■ **Source data**
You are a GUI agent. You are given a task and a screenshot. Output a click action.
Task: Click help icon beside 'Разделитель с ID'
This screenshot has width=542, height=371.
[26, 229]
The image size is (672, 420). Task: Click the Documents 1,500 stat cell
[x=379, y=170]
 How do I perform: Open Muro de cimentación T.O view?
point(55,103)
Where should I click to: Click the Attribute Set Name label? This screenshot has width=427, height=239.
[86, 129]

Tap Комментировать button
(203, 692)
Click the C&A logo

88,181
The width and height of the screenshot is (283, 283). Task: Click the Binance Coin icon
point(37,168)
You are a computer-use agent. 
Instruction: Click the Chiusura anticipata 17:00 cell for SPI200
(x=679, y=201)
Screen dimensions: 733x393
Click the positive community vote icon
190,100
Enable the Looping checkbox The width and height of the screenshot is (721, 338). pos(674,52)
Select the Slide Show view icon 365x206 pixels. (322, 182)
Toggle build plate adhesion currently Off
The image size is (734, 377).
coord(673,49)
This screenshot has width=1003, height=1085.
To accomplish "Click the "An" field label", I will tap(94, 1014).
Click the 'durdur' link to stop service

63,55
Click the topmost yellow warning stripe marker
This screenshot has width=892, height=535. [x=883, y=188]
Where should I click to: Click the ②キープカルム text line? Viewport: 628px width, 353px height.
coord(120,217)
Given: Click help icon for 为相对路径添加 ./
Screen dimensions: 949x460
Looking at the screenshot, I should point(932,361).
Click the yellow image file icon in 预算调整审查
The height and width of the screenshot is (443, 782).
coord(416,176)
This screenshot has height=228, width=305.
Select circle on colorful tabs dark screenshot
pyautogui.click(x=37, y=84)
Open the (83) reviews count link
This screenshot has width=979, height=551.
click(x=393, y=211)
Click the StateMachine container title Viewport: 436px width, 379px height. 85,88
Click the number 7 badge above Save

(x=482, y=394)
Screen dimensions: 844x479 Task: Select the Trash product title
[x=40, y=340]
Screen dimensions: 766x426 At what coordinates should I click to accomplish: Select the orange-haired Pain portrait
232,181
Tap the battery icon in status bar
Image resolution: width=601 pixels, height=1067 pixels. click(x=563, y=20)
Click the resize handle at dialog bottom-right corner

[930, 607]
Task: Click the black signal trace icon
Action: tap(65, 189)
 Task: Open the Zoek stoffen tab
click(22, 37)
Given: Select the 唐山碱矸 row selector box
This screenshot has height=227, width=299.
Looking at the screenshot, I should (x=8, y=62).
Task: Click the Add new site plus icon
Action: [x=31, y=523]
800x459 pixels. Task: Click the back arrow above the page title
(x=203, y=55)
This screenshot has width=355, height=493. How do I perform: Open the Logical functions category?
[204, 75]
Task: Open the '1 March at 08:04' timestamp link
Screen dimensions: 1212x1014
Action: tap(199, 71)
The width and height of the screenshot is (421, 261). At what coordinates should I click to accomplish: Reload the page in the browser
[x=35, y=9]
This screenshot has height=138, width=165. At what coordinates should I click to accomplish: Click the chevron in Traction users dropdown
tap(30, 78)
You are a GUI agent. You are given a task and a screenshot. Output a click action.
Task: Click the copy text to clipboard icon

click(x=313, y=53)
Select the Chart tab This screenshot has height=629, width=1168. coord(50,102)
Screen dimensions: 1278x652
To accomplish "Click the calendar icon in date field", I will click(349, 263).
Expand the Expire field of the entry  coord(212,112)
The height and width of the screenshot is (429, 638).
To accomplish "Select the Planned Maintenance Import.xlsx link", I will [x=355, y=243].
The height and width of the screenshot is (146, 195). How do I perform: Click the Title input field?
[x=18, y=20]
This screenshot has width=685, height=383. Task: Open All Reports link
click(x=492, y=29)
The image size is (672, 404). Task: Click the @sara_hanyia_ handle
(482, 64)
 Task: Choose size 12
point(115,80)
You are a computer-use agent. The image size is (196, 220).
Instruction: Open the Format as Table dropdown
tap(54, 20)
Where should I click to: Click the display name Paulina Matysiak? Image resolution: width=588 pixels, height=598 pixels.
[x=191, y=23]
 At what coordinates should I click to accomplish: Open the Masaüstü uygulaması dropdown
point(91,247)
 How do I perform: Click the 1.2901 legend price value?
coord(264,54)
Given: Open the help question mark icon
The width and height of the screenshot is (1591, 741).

■ **Task description**
Wherever the string "will" is found in the entries, copy the line it sits in.

■ **Task result**
To accomplish "Click the "An" field label", I will tap(94, 1014).
To accomplish "Click the calendar icon in date field", I will click(349, 263).
To accomplish "Select the Planned Maintenance Import.xlsx link", I will [x=355, y=243].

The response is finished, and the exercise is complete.